◆ Gestellte Aufgabe 1
Welche Position hat Roger Sieber laut dem Seitenauszug?
◆ Gestellte Aufgabe 2
Schreibe aus dem Seitenauszug den Abschnitt ab, der mit „Das macht einen“ beginnt und bis einschließlich „durch ihre Taten.“ reicht.

◆ Seitenauszug
※ ※ ※
Das macht einen starken Charakter
Die Ausrichtung und Bedeutung des Hauptcharakters hängt natürlich stark vom Genre und dem gewählten Spielkonzept ab. Rollenspiele beispielsweise schenken Hobby-Abenteurern gerne viele Freiheiten und lassen sie nicht nur Aussehen, Stimme und Geschlecht, sondern auch Gesinnung ihres Avatars bestimmen. Titel wie „Doom“ oder Half-Life“ setzen dagegen auf einen stummen Hauptcharakter. Ihre Charakterisierung erfolgt zum einen über die über sie getroffenen Aussagen anderer Figuren im Spiel, vor allem aber durch ihre Taten.

Einzigartig und nicht austauschbar

In Spielen wie etwa „The Last of Us“, „Horizon“, „God of War“ oder auch der „Final Fantasy“-Reihe stehen jedoch die Geschichten und ihre Haupt- und Nebencharaktere stark im Fokus. Ihre (Helden-)Reise und Entwicklung sind der rote Faden, der Gamer durch das Erlebte führt. Roger Sieber, Chefredakteur des Gaming-Portals games.ch, erklärt im Gespräch mit IGM seine Sicht der Dinge: „Für einen Plattformer ist der Hintergrund des Protagonisten zumeist eher zweitrangig. Für andere Games umso zentraler. Nintendos Mario oder auch Aloy aus Horizon sind in meinen Augen beide tolle Charaktere, könnten aber kaum unterschiedlicher sein.“ Sieber betont vor allem, dass ein starker Hauptcharakter einzigartig und „nicht austauschbar“ sein darf. „Aloy ist ein tolles Beispiel für den Aufbau einer Protagonistin. Dem Spieler wird hautnah vorgeführt, wie sie als Außenseiterin mit Mobbing zu kämpfen hatte. Im Verlauf der Story wird sie zu einer starken Frau, einer Heldin mit vielen Facetten“, bringt er diesen Anspruch anhand der Hauptdarstellerin aus Guerilla Games‘ „Horizon“-Abenteuern auf den Punkt.
※ ※ ※
◆ Ausgelesene Zeilen

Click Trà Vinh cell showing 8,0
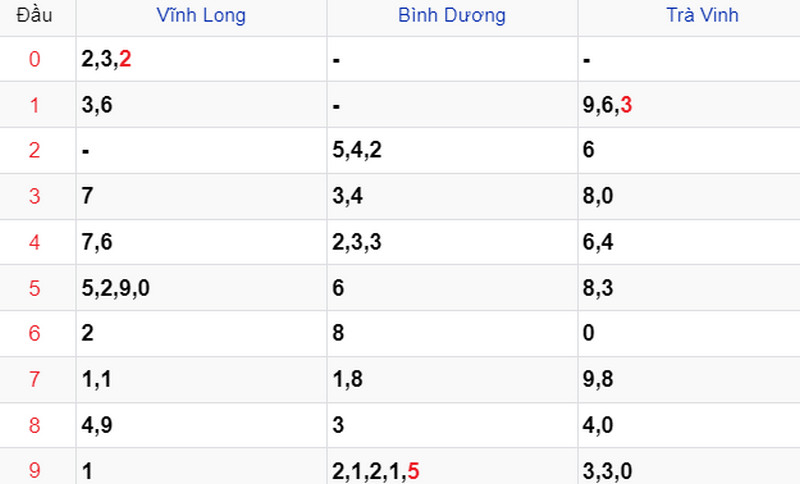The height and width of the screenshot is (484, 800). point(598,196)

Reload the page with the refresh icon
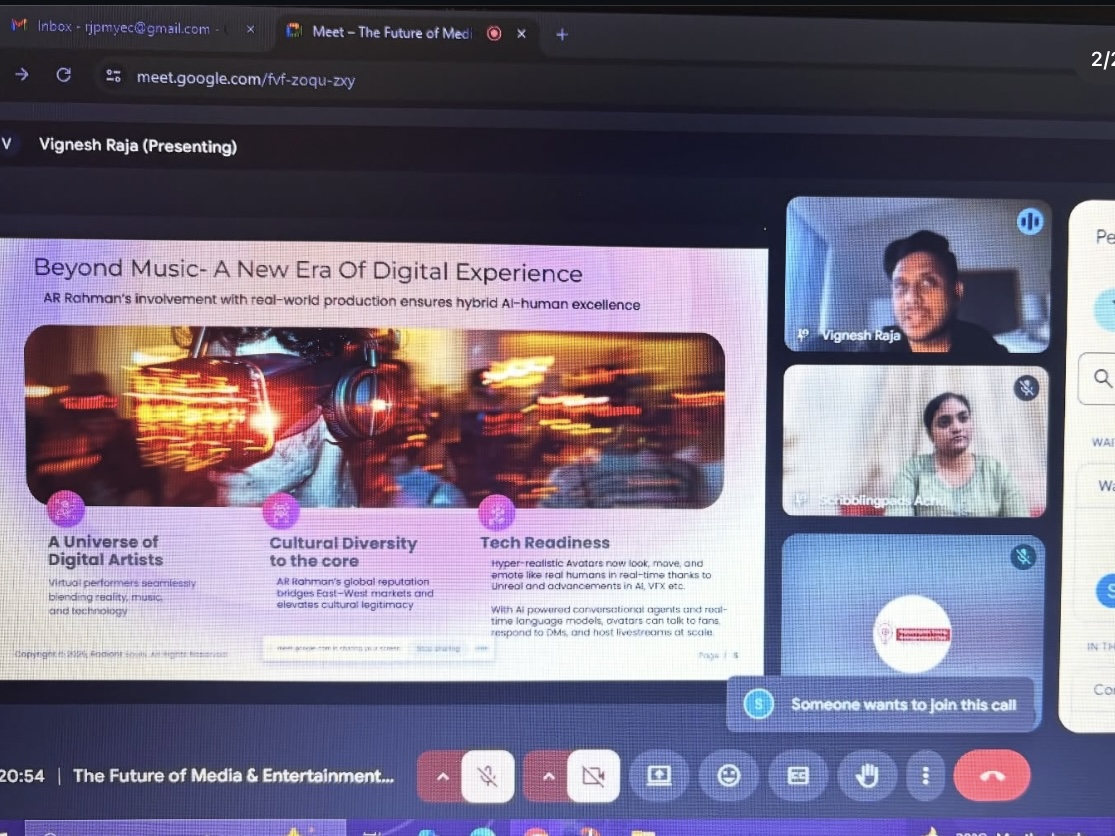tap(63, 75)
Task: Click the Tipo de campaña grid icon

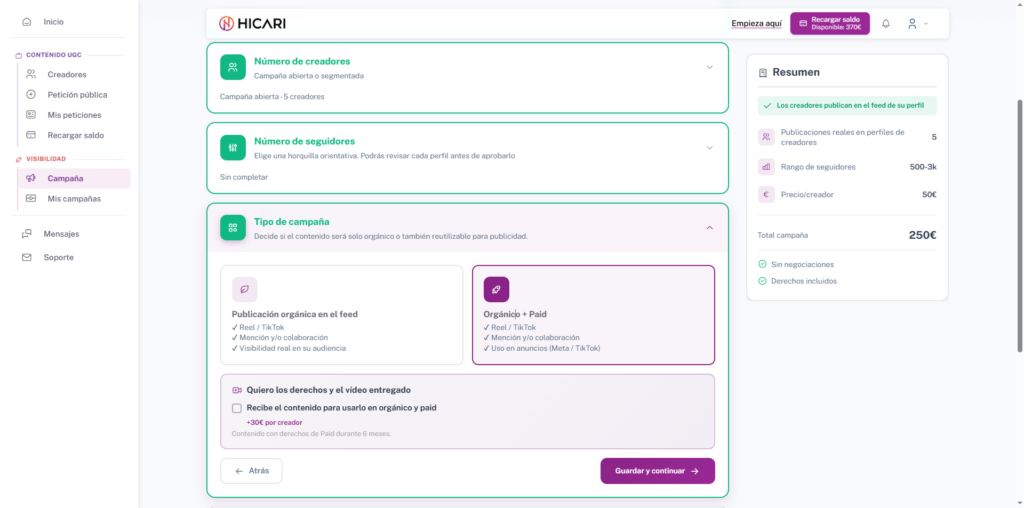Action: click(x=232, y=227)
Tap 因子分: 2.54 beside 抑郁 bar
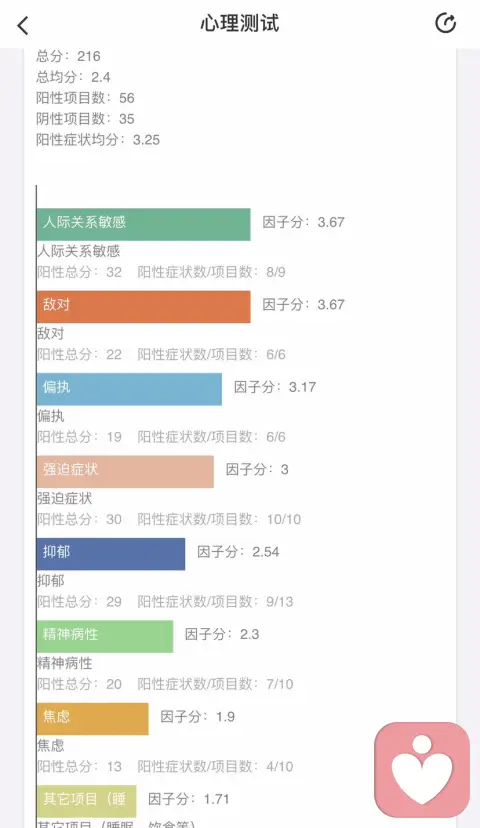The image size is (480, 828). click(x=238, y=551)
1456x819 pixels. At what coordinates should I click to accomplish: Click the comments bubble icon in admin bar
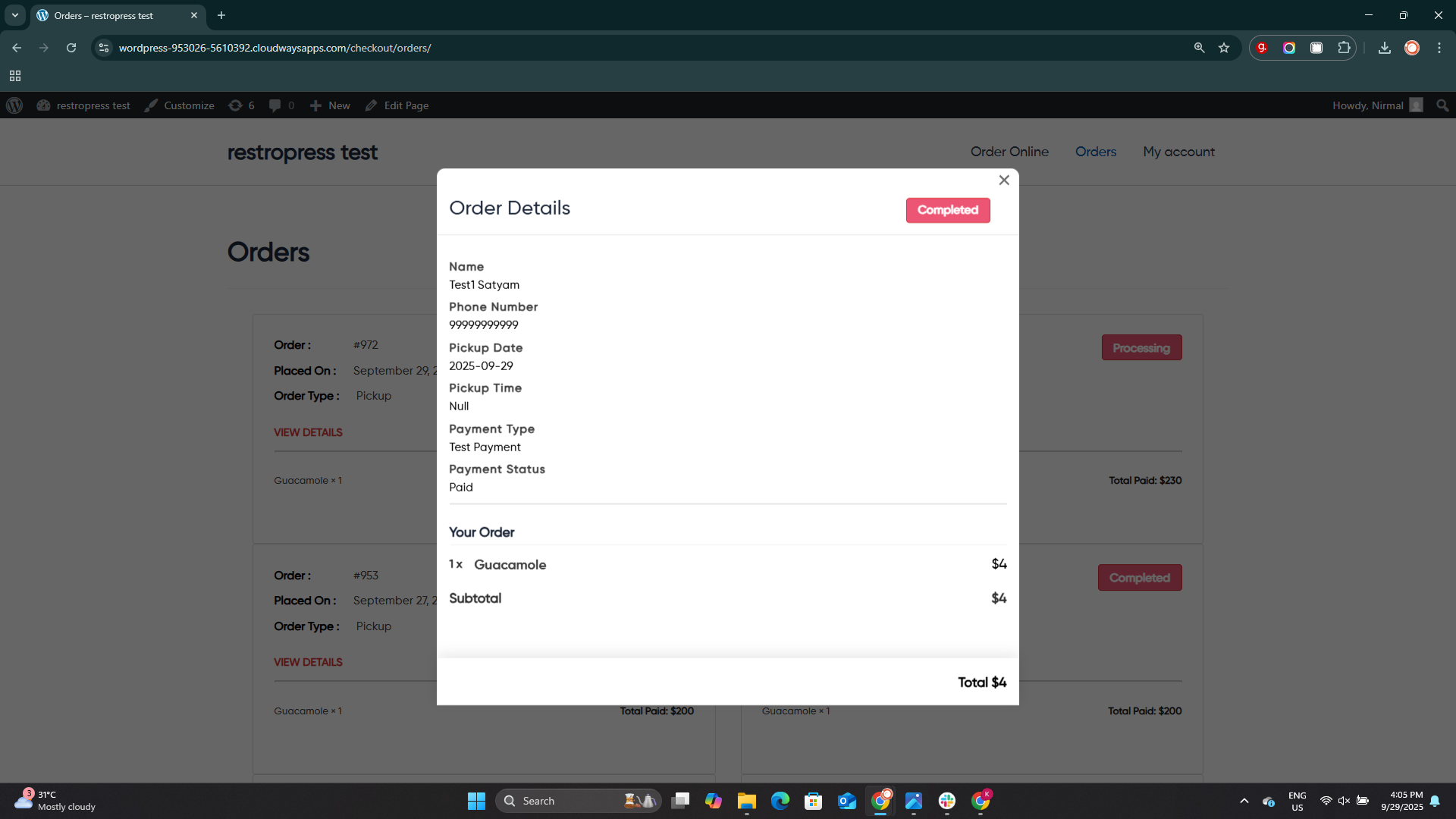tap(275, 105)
※ ※ ※
◆ Übungsergebnis 1
Er ist Chefredakteur des Gaming-Portals games.ch.

◆ Übungsergebnis 2
Das macht einen starken Charakter
Die Ausrichtung und Bedeutung des Hauptcharakters hängt natürlich stark vom Genre und dem gewählten Spielkonzept ab. Rollenspiele beispielsweise schenken Hobby-Abenteurern gerne viele Freiheiten und lassen sie nicht nur Aussehen, Stimme und Geschlecht, sondern auch Gesinnung ihres Avatars bestimmen. Titel wie „Doom“ oder Half-Life“ setzen dagegen auf einen stummen Hauptcharakter. Ihre Charakterisierung erfolgt zum einen über die über sie getroffenen Aussagen anderer Figuren im Spiel, vor allem aber durch ihre Taten.